> [DATA TO PROCESS]:
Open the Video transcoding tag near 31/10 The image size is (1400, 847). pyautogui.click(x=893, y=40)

---

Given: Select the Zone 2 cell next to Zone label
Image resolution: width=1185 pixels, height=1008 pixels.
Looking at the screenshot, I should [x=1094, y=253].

---

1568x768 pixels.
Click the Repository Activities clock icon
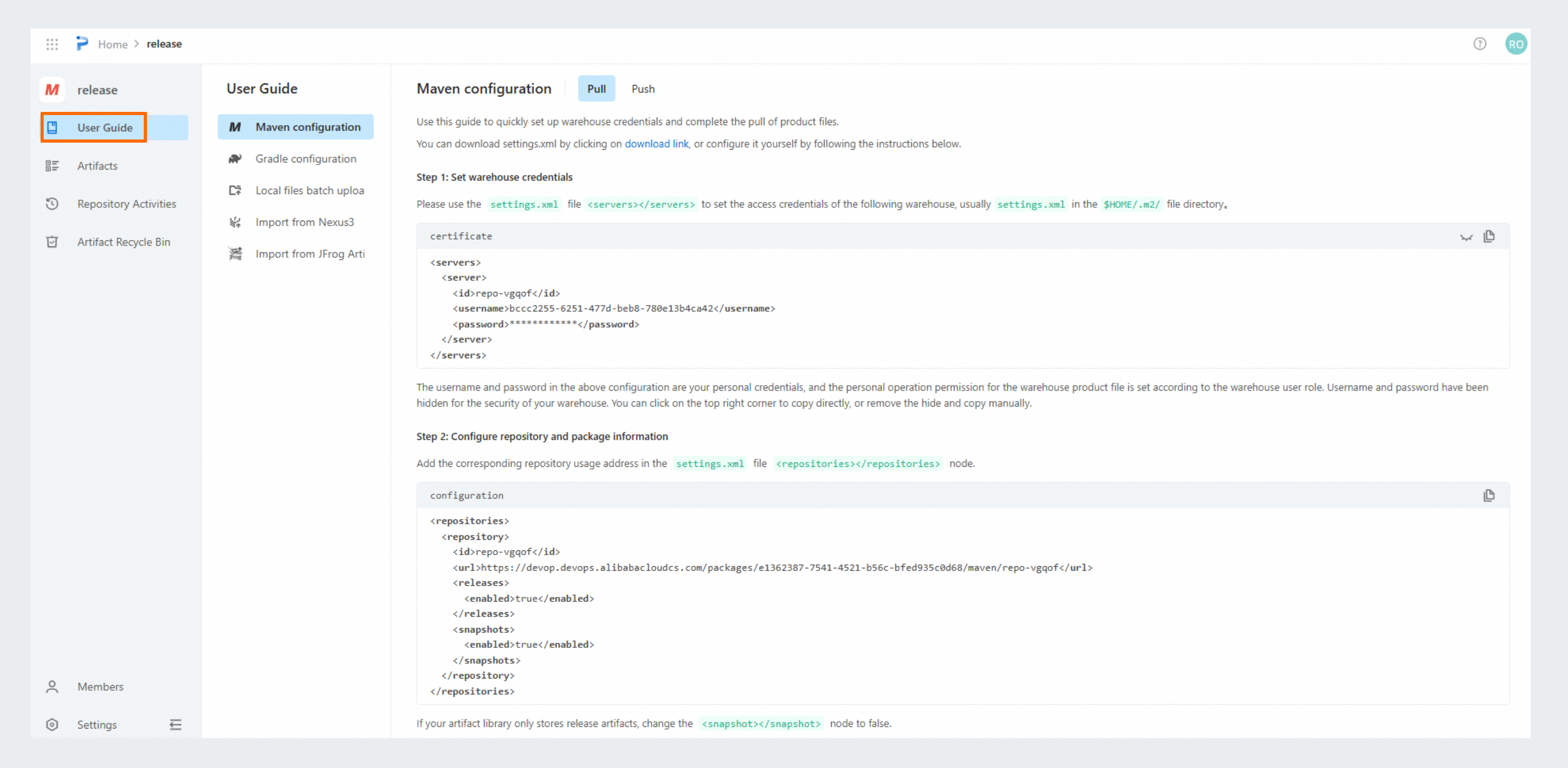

> [TASK OBJECTIVE]:
Copy the stretch of the records above that runs from the line with "1568x768 pixels." through the line with "Click the Repository Activities clock icon". Both end lines belong in the copy, and nothing else does.

> [RESPONSE FOR THIS EXERCISE]:
1568x768 pixels.
Click the Repository Activities clock icon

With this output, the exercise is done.